The Effort to Fail to Notice the Falling Sky

Busy is a trap. Busy is an excuse. Busy can also be the antidote of worry. When I sit still with my thoughts, Anxiety takes that opportunity to play the role of fortune teller – proffering scenarios and outcomes with the sole intent of stagnation. This is as much a foolish waste of time as it would be to try to dig up the roots of a fake tree. For me, the difference is discerning between work and effort. Busy work can at times be a welcome distraction for the mind, but once the work stops, the problems return with compounded worry since they were merely placed on hold. Conversely, effort (a show of strength) is a conscious exertion towards an achievement. To busy oneself with effort is to weaken Anxiety’s grip. Effort, though strenuous, doesn’t need to equate to anything momentous – it’s simply productivity in service of betterment in some small way. The ultimate benefit is not allowing the idle mind to irrationally turn its gaze skyward.

Cerrano’s DIY Curveball Solution

There’s a point when external factors can longer be the delay for unfinished projects or goals. These are the moments when you either realize it’s time to be pragmatic (even if that means the completion point may be extended because you have to learn a new skill before you can get it done) or it’s time to realize that the project or goal had no internal value. The third option is that you convince yourself the project or goal is unattainable; perhaps, or is it that your ego feeding itself to keep you stuck in discomfort.
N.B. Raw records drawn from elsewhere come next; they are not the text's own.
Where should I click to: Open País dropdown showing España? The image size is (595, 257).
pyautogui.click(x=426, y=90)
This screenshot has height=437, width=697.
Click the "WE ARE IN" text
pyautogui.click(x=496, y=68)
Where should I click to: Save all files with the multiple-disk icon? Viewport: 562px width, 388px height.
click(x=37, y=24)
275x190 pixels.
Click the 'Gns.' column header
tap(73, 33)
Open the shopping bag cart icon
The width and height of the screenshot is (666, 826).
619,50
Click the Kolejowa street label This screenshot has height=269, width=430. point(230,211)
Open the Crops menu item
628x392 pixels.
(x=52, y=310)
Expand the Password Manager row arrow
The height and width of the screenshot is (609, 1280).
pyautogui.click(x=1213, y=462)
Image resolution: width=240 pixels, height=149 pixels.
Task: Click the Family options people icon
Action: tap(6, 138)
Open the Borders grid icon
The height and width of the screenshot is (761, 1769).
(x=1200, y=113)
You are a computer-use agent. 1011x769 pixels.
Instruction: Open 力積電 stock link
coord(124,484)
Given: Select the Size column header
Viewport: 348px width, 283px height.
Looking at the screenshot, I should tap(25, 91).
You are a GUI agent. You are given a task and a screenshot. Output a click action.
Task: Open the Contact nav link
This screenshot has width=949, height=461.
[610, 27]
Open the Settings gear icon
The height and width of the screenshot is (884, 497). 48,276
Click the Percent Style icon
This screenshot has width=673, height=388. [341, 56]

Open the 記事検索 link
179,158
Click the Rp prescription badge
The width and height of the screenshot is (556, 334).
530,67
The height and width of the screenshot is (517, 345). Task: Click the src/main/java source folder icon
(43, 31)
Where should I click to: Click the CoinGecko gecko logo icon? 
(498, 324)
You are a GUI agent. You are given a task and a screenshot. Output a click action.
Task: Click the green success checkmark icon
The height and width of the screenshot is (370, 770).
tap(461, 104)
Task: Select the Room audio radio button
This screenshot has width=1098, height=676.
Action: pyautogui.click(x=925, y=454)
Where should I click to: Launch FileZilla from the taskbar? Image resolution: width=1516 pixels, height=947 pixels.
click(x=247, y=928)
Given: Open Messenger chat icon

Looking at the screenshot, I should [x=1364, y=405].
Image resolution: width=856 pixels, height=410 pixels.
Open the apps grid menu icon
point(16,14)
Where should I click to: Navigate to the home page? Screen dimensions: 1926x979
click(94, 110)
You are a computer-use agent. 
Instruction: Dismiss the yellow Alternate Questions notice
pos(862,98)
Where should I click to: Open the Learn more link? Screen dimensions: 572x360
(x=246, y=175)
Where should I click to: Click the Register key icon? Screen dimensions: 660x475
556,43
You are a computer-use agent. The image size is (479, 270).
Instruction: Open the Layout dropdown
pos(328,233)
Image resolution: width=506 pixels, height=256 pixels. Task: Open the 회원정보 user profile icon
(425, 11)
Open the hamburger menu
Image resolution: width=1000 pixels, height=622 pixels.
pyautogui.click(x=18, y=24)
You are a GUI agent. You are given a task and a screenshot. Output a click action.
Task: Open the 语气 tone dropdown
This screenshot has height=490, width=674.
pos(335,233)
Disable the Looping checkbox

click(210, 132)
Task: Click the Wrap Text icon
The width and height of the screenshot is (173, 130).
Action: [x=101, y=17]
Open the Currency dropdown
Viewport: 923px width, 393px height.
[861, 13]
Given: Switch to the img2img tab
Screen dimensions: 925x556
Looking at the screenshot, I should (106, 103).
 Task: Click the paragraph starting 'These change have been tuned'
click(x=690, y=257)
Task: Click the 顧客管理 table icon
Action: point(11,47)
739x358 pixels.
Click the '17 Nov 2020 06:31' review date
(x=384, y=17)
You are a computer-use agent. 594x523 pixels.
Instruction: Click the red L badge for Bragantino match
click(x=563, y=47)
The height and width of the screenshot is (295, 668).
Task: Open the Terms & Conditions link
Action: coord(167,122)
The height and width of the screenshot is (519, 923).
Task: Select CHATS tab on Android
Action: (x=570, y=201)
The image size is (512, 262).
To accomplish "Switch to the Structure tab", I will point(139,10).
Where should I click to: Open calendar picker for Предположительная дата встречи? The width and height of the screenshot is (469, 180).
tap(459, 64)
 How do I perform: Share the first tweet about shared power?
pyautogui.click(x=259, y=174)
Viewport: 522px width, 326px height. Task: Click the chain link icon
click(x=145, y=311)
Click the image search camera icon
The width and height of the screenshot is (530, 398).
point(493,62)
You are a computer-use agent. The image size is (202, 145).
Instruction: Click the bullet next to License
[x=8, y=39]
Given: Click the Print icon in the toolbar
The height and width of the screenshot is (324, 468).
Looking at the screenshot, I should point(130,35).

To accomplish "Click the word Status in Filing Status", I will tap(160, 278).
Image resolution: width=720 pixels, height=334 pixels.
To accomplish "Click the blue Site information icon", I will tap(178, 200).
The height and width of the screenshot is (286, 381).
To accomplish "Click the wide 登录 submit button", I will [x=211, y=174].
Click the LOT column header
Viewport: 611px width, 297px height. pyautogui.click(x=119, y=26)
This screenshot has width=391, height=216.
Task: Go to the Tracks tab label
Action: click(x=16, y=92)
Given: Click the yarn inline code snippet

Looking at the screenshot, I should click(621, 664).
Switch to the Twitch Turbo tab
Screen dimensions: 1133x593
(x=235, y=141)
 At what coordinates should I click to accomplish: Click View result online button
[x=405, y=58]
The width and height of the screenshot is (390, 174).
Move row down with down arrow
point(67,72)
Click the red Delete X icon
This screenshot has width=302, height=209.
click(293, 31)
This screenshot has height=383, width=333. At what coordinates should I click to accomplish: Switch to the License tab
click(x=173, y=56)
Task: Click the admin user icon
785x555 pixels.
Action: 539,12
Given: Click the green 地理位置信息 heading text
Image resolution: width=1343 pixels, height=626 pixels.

Present (every now and again)

I like to think that I can be present every now and again, but then I think about that expression and realize it’s a lie.

Every now = always

Again = and then some

An expression that’s intends to convey “once in a while” really means the opposite, and serves to demonstrate how we allow ourselves to believe what we hear instead of seeking to understand what something means beyond the surface.

Moments like this remind me of Byron Katie’s 4-questions, and the importance of the first two questions: 1) Is it true? and 2) Can you absolutely know it’s true?

Think of the world we can create if before reacting, we all sat with those two questions first, taking the needed pause to consider what’s really being said or done.

Truth Deprivation

If someone approaches you starving and dehydrated, there’s likely something you can do in the moment to help assuage their deprivation. However, if someone approaches you deprived of truth, even if you provide it objectively, they may still walk away unsated. Our stomachs require nourishment, our minds seek truth, but our egos and ignorance only seek validation. Seeking validation over truth is fasting with the expectation of fulfillment.

Forces of Human Nature

Force is an action. A bully pushes you down, and a friend pulls you up. Both actions are the result of a force being applied. Forces exist, but do so without conscious or conscience. Context is everything. Therefore, concepts of good or evil have no meaning to a force. Forces existed in nature long before they were defined – before they were named. A conscious choice attached to an applied force gives it intent – this is humanity. There is humankind and there is human nature. How will you choose to, for lack of a better phrase: use the force?

Ownership is not Absolution

People can behave terribly. For some, it’s because they have legitimate mental illness (and even when seeking treatment) can still fall prey to moments when they truly fail to hear their own voices over the din of their afflictions. For others, it’s because they allow their actions to be controlled by an irrational notion that they are acting in some form of noble servitude.

When there is no control over the one thing in life that we have control over, our choices, reason is submerged without the realization that in the moment, our hands are doing the drowning. In either scenario, however, actions of unsound reason are not absolved from consequence. Ownership is not absolution.

First Class Levers

When chaos becomes the norm and balance feels unattainable, remember – you are not the fulcrum. You are not a failing figure of a blind Atlas, unable to discriminate between the effort and the load. You are the knowing torque, using your reasoned choice to determine where to place yourself in relation to the effort and the load. This cannot be done from beneath the surface. You have to be in the mix. That is how true balance is achieved. It’s not about being underneath, pushing the fulcrum to a perceived midpoint. It’s not about thinking without seeing – it’s about seeing and then choosing where to move to make situations most efficient to lifting what burdens you most with the least amount of mental effort. If you know right action, you know where to stand – atop the beam where the events of our lives transpire.

Books without Spines

Knowledge without experience is a book without a spine. Knowing more than you’ve lived, means you only know what others have experienced. This knowledge is useful for sure, but it’s also unoriginal. Experience means something. Would you want someone to perform surgery on you if they were only well-read on human anatomy and the history of surgical practice?

Know that learning is to shake hands with experience and all its beautiful imperfections. Be a learner and the more you will know about truth beauty.